- _Your goal_:
Using the records below, locate all lines containing "computer" and return them.

- _Exercise inputs_:
/---
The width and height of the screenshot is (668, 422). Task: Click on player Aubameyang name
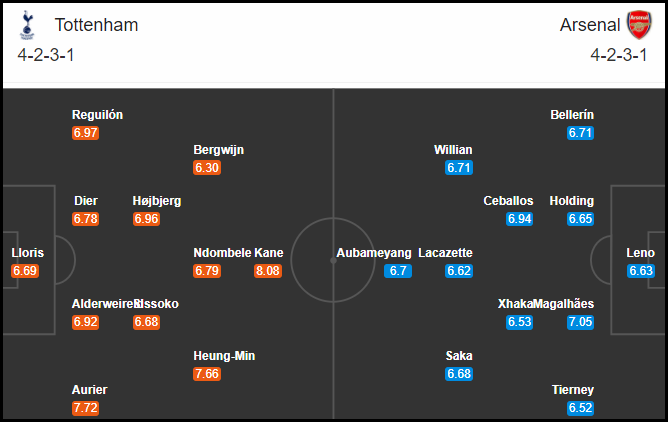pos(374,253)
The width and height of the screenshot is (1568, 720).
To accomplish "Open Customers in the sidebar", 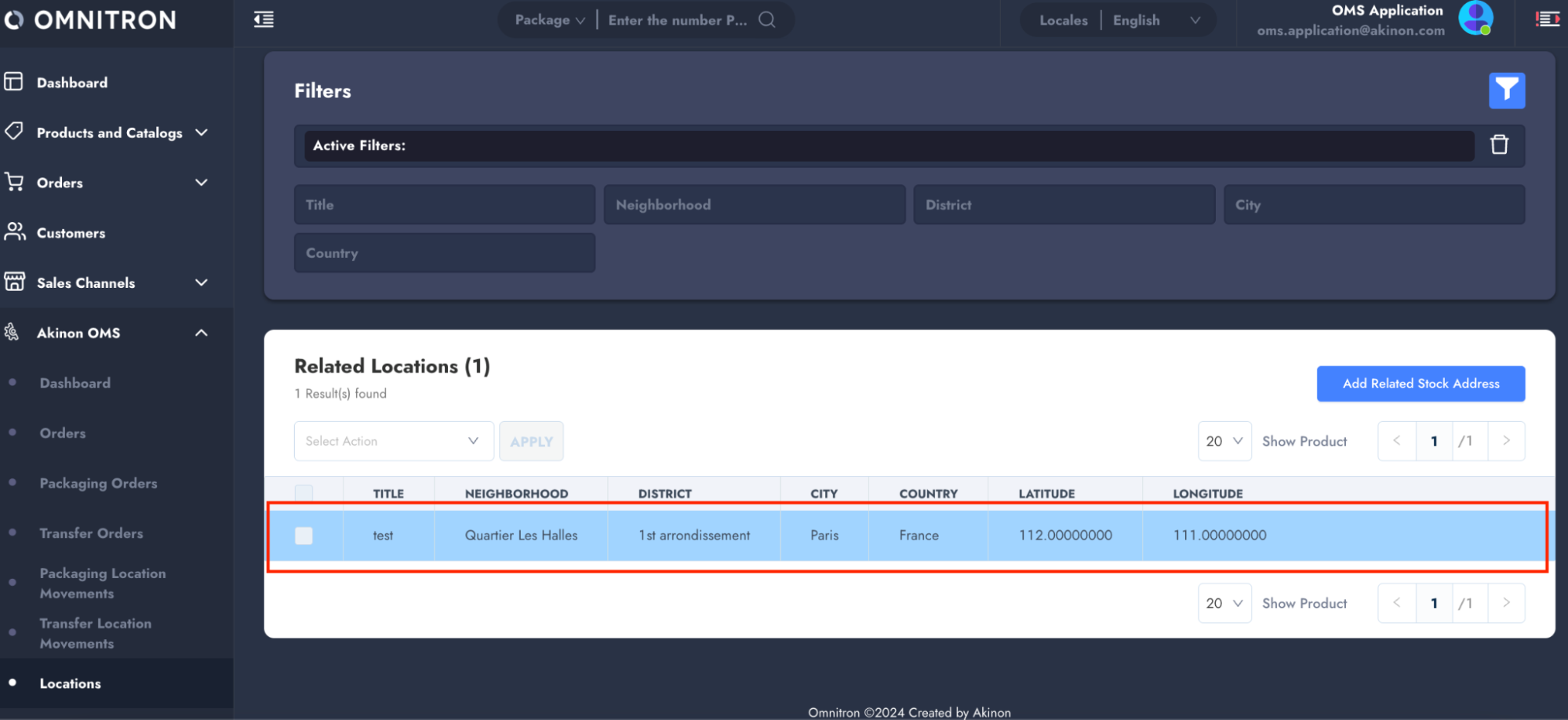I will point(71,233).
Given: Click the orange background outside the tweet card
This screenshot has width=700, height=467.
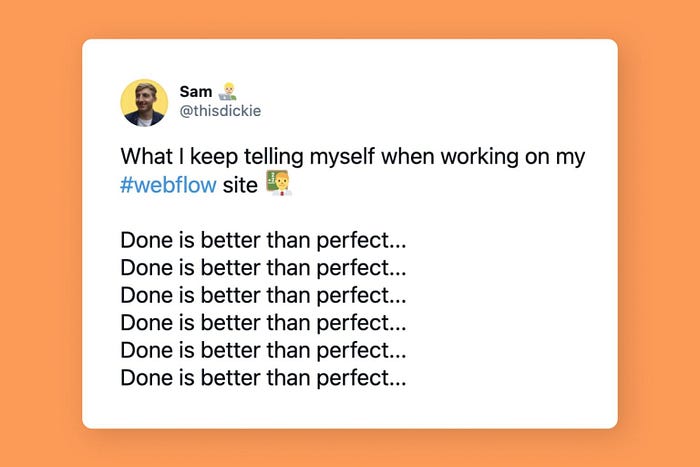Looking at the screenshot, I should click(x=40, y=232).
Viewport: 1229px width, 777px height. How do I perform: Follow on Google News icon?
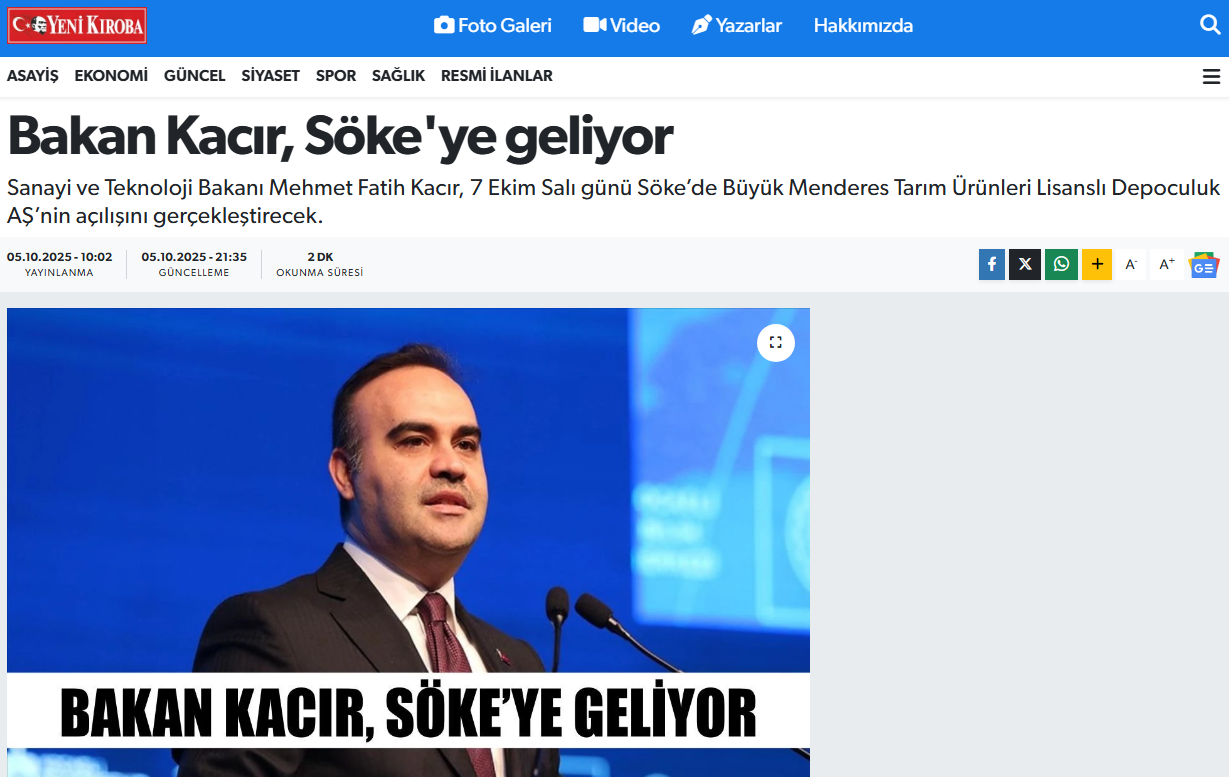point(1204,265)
\---
/---
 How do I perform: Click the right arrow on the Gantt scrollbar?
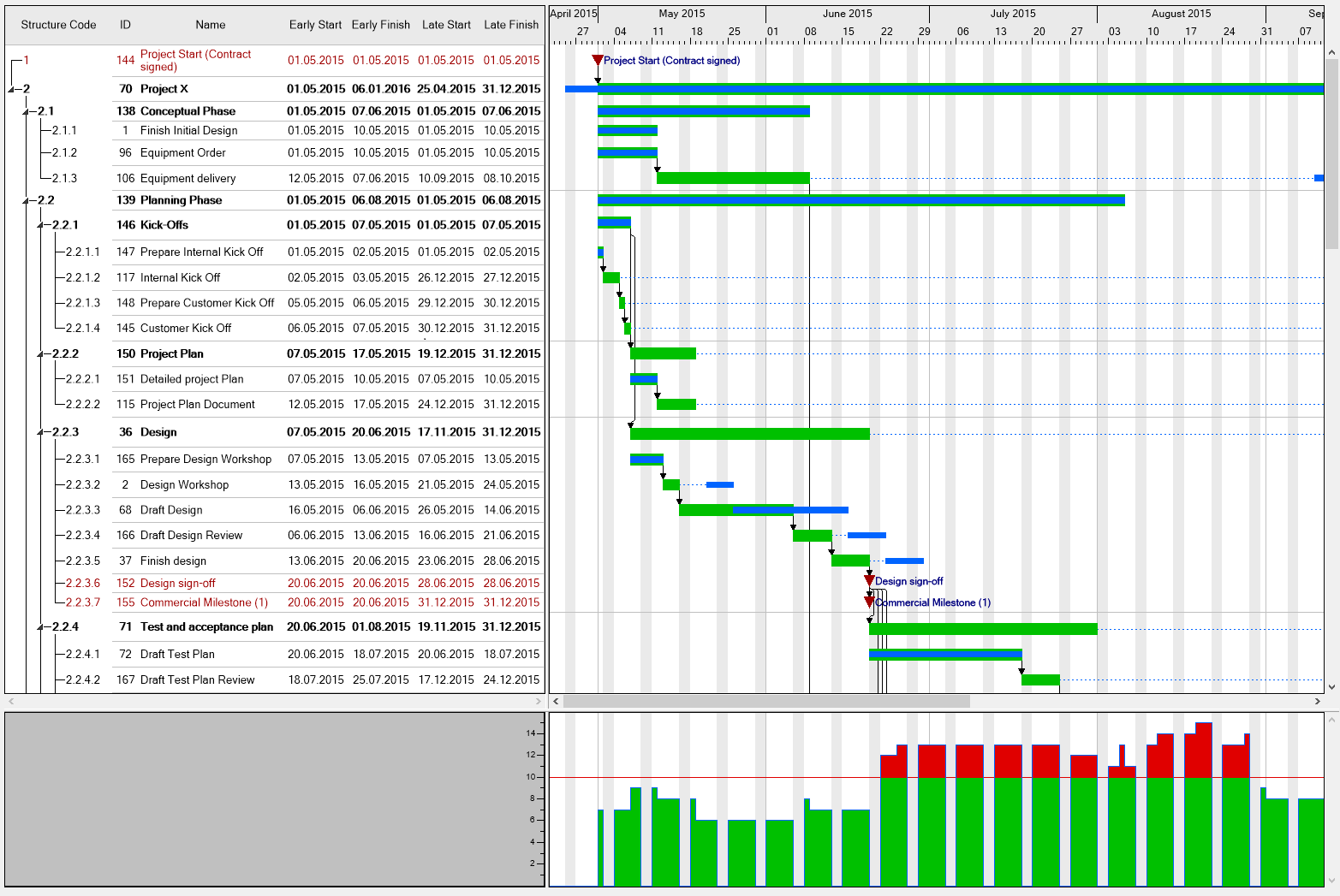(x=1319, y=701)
\---
/---
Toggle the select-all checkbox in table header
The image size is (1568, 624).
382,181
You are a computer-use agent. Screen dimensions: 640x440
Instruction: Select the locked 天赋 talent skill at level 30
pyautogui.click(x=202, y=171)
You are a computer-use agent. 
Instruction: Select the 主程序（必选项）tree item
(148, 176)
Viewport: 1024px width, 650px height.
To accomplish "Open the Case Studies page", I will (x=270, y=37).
\---
- _Output for this exercise_:
You are a computer-use agent. Screen dimensions: 640x440
You are a computer-use agent. 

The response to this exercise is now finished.